Many small businesses, especially those in retail businesses or that run restaurants, are studying ways that electronic and mobile payments might boost their revenue or their improve cash flow. But a large number of these companies still rely on very manual processes to pay their own bills.
"The conventional wisdom is that the use of checks is going down, but for small businesses, this isn't the case," said BC Krishna, president and CEO of MineralTree, a service provider that hopes to help change this.
If you've never heard of MineralTree, that's not really a surprise, because the platform actually sits behind some of the services and applications that some regional banks are beginning to private lable and use to help small-business owners pay their bills more efficiently.

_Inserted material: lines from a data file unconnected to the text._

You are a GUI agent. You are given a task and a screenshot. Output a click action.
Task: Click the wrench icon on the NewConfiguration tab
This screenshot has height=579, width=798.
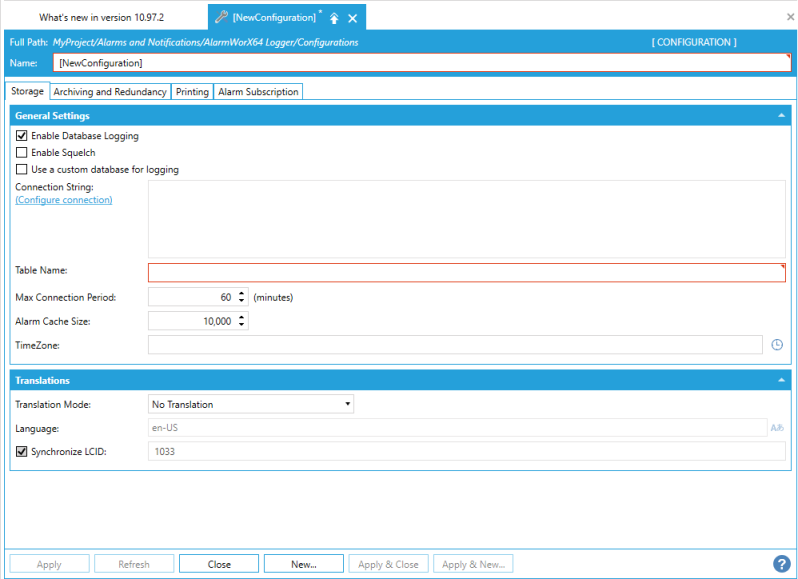[x=221, y=18]
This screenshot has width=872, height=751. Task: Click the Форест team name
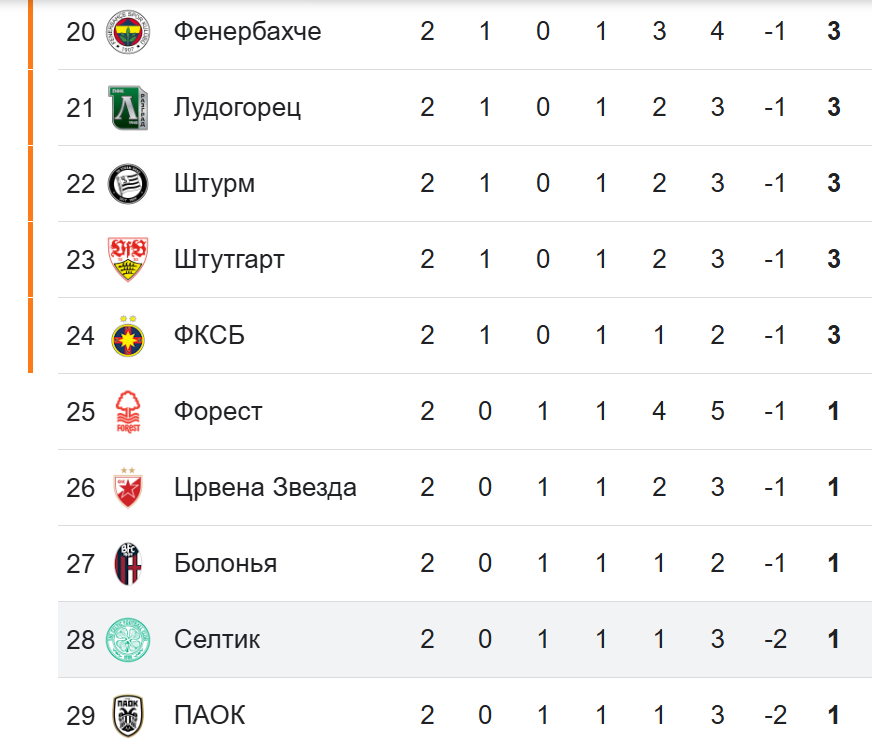pyautogui.click(x=218, y=412)
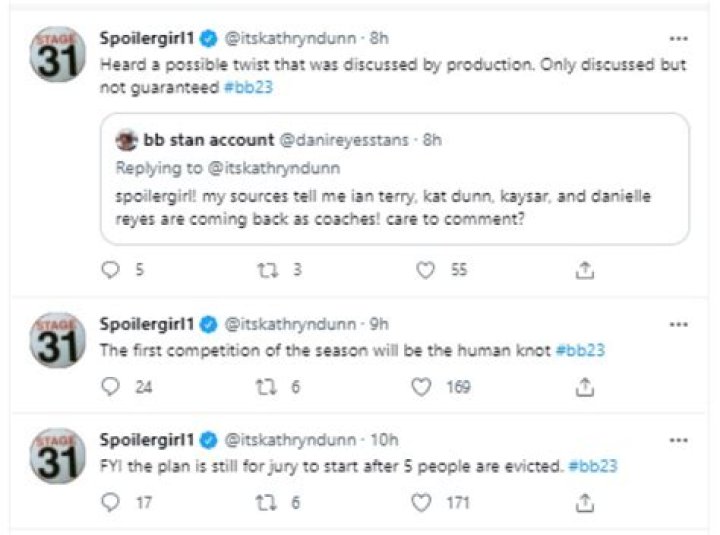Viewport: 720px width, 535px height.
Task: Open more options on first tweet
Action: tap(678, 39)
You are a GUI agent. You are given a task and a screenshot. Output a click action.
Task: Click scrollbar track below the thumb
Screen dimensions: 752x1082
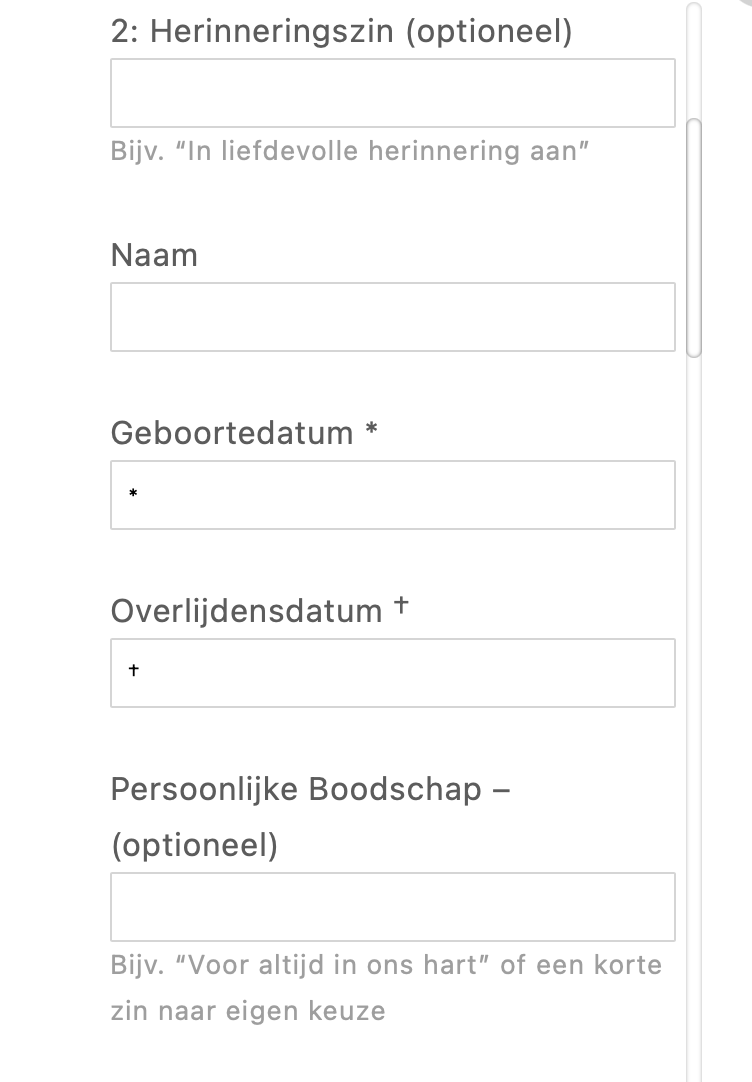point(695,700)
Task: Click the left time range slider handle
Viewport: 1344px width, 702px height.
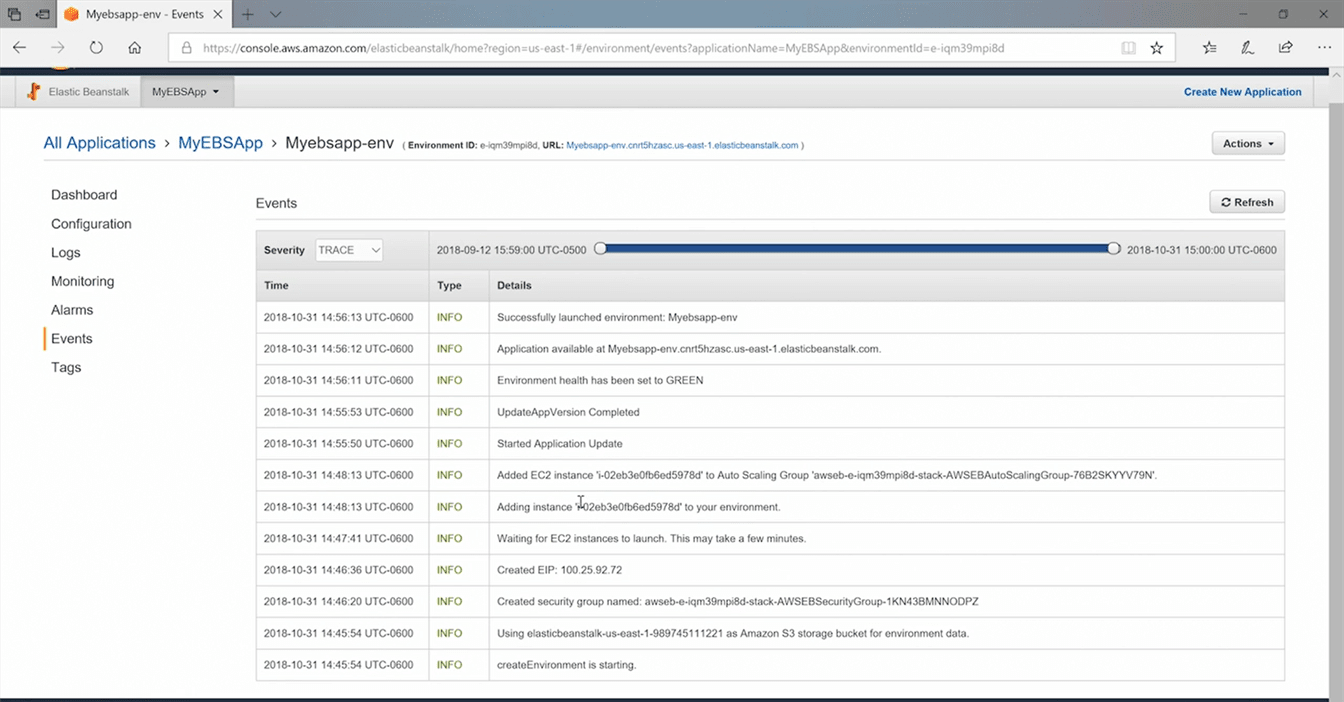Action: point(600,249)
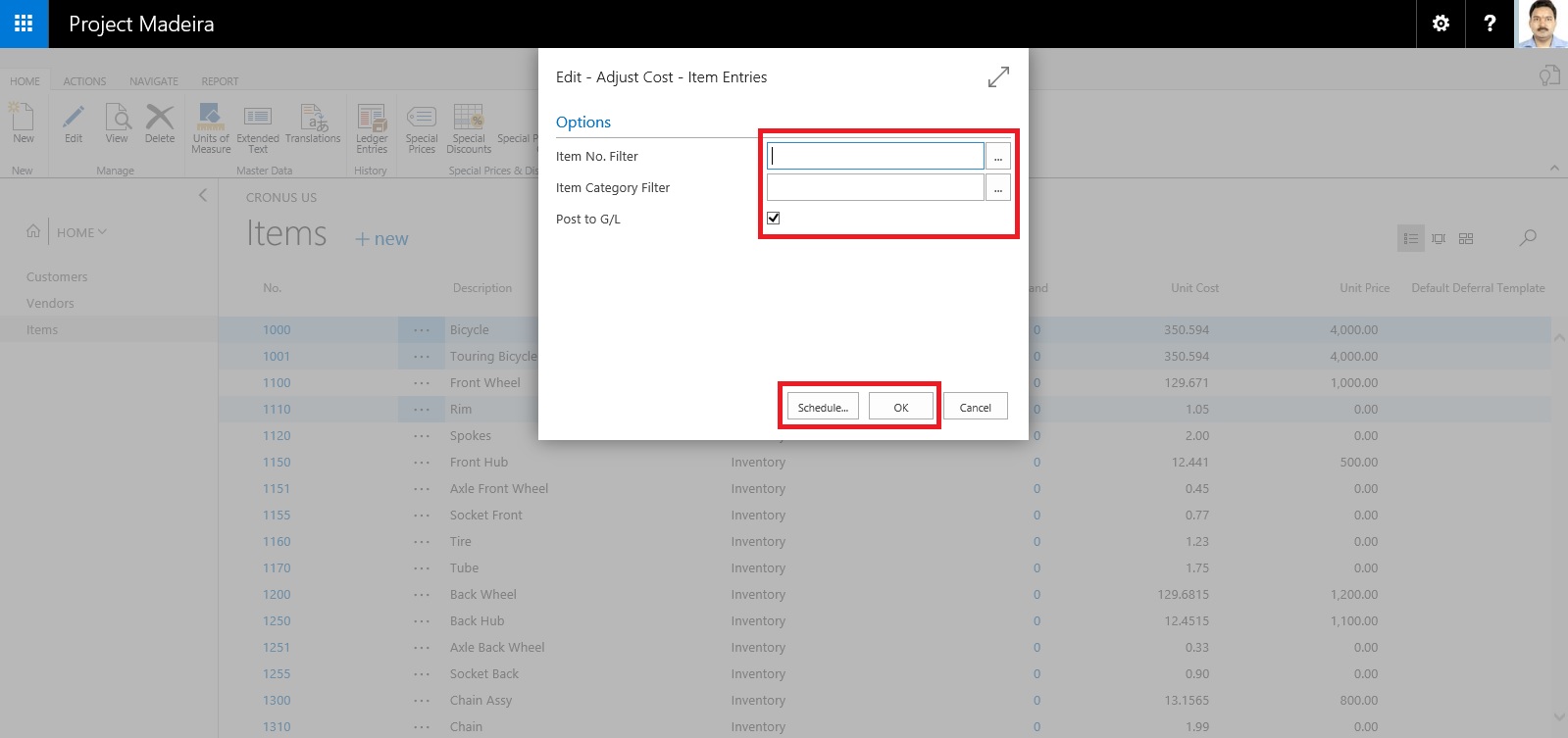Click the Units of Measure icon

pyautogui.click(x=211, y=128)
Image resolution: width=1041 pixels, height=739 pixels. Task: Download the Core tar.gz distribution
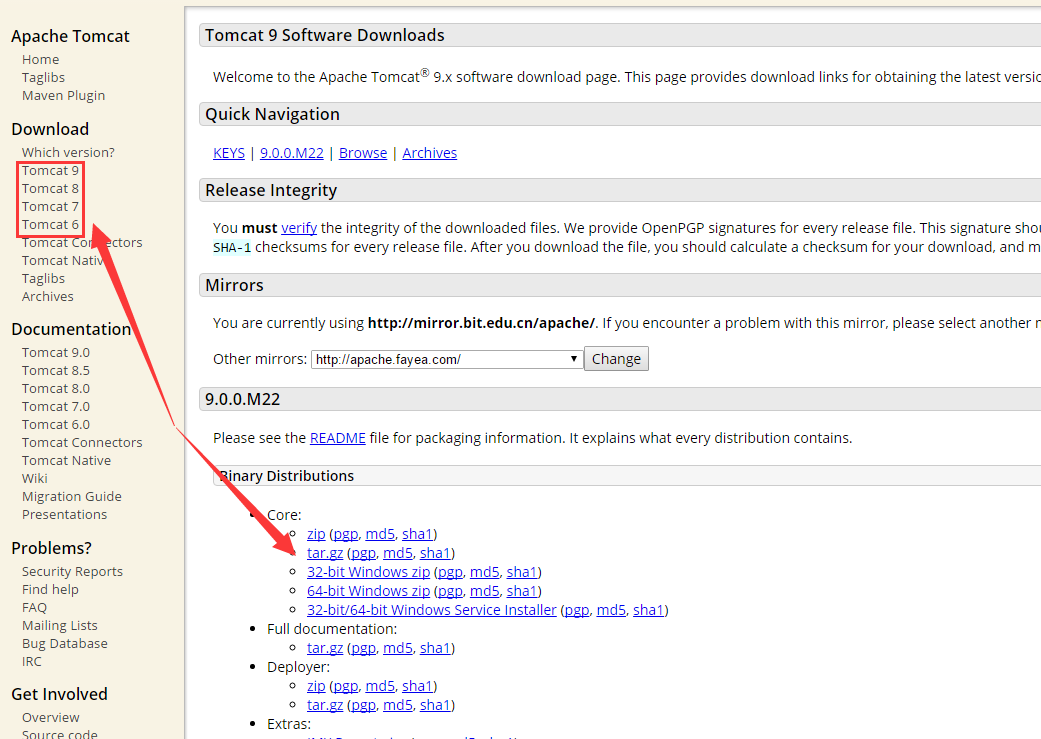325,553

The technology integrates with a company's existing accounting systems to help manage electronic payments more holistically instead of managing them individually for every vendor or writing a check. The pricing depends on the policy of the individual banks, Krishna said. Three of the banks that are using the service include Silicon Valley Bank (with PayAbility), City National Bank (Book2Bank) and Square 1 Bank, all of work actively with entrepreneurs.
MineralTree figures that many small companies make as many as 15 to 20 payments per month. "The check habit is still alive, well and growing for this community," Krishna said.
One company that has made the switch to electronic payments is United Medical Credit, a company in Newport Beach, Calif., that provides financing services for elective surgical procedures. United Medical uses City National's version of the MineralTree service. It uses the service to transfer funds to surgeons and doctors on behalf of its clients, paying a flat fee of $125 per month for up to 125 payments.
"We are eliminating errors, cutting time out of the process, and ensuring almost immediate delivery of the funds," said Matthew Libman, president of United Medical. Prior to making the switch, funds transfers were much more complicated with the third-party service he was using. What's more, if there is a problem or issue with a payment, his team finds out pretty much right away. "We have direct control over this," Libman said.
Right now, MineralTree's service is limited to the three regional banks that I've mentioned. But it might be worth asking your own bank whether it's developing similar services for small businesses.